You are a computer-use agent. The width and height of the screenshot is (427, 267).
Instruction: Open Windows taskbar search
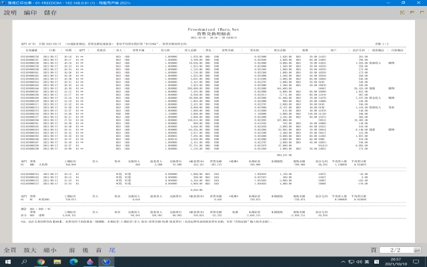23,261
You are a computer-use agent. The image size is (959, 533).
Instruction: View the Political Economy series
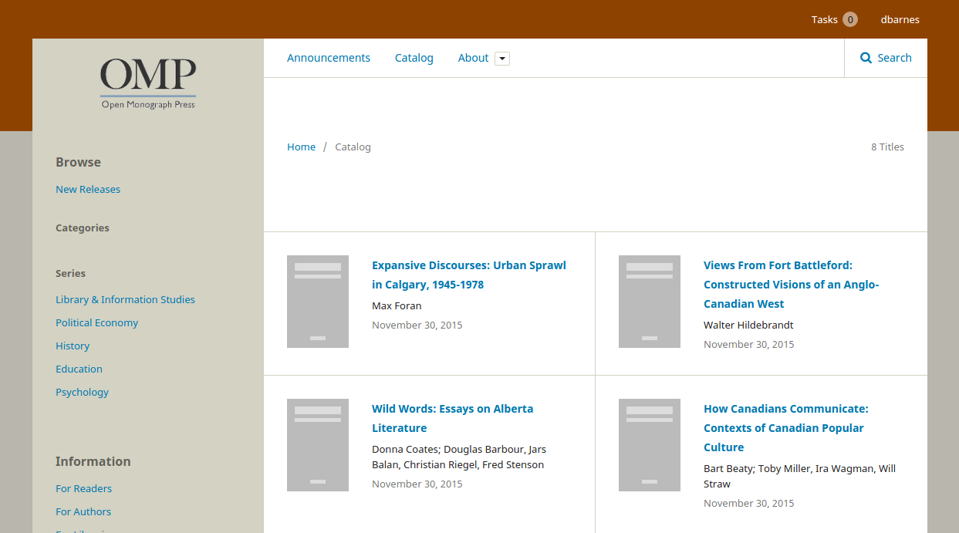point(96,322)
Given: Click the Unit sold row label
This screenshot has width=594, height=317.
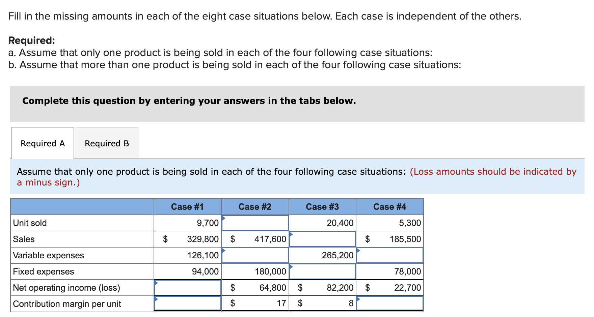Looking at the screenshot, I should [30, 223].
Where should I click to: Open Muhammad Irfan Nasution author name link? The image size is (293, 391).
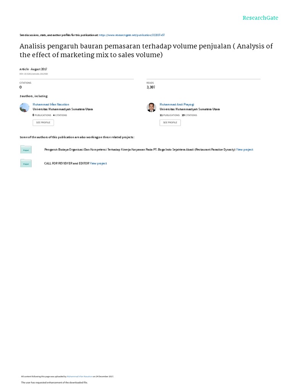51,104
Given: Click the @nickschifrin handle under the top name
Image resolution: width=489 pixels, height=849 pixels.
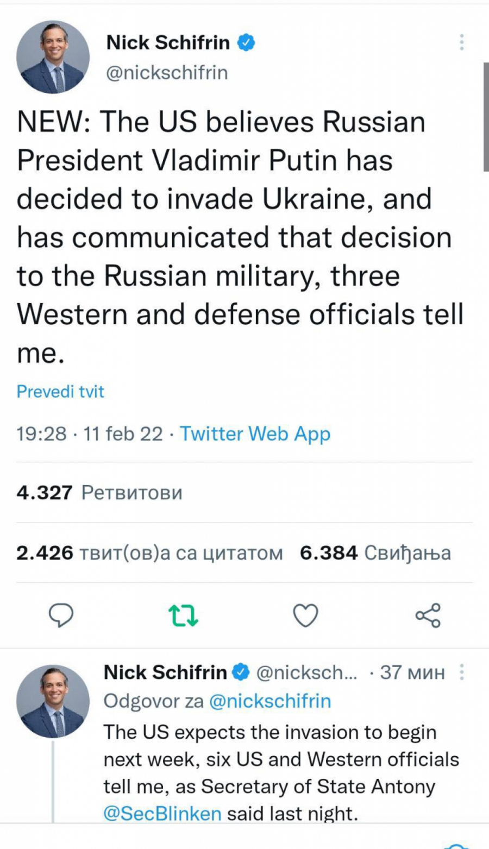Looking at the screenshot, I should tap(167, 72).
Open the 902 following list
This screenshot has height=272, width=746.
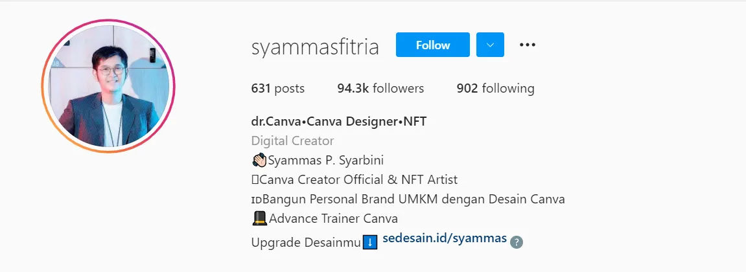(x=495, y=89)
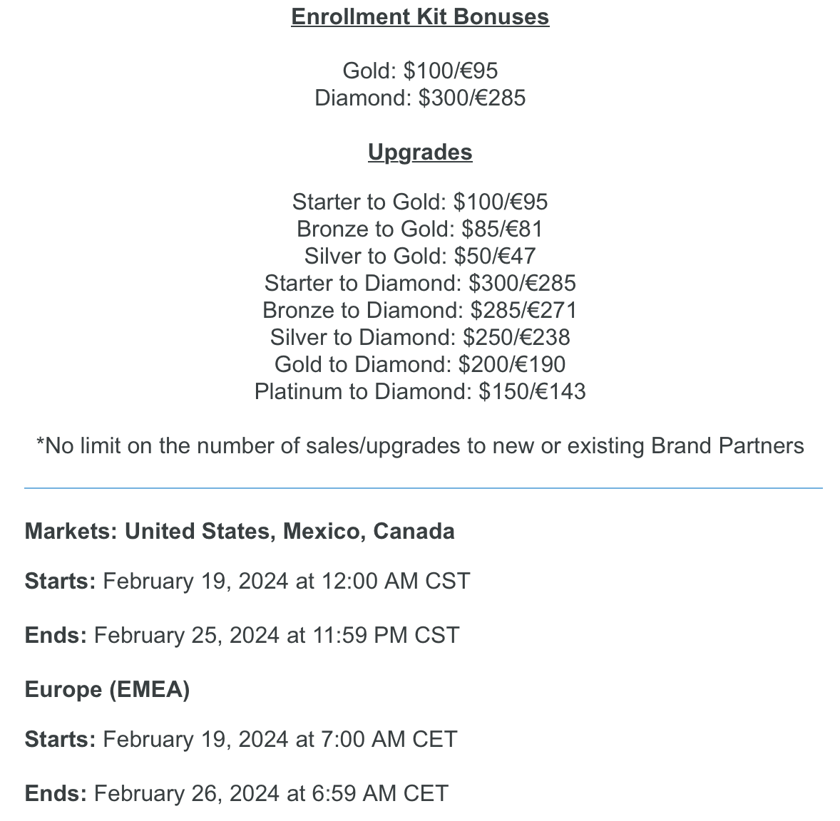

——————

Make an exact copy of the records above. Keep out every picture.

## [WORKED SOLUTION]
You are a computer-use agent. The width and height of the screenshot is (427, 267).
Instruction: Open Windows taskbar search
23,261
You are a computer-use agent. The image size is (959, 533).
Instruction: View the Political Economy series
point(96,322)
Given: Click the Unit sold row label
This screenshot has width=594, height=317.
Looking at the screenshot, I should [30, 223].
Where should I click to: Open Muhammad Irfan Nasution author name link? The image size is (293, 391).
51,104
Given: Click the @nickschifrin handle under the top name
Image resolution: width=489 pixels, height=849 pixels.
Looking at the screenshot, I should tap(167, 72).
Open the 902 following list
This screenshot has height=272, width=746.
(x=495, y=89)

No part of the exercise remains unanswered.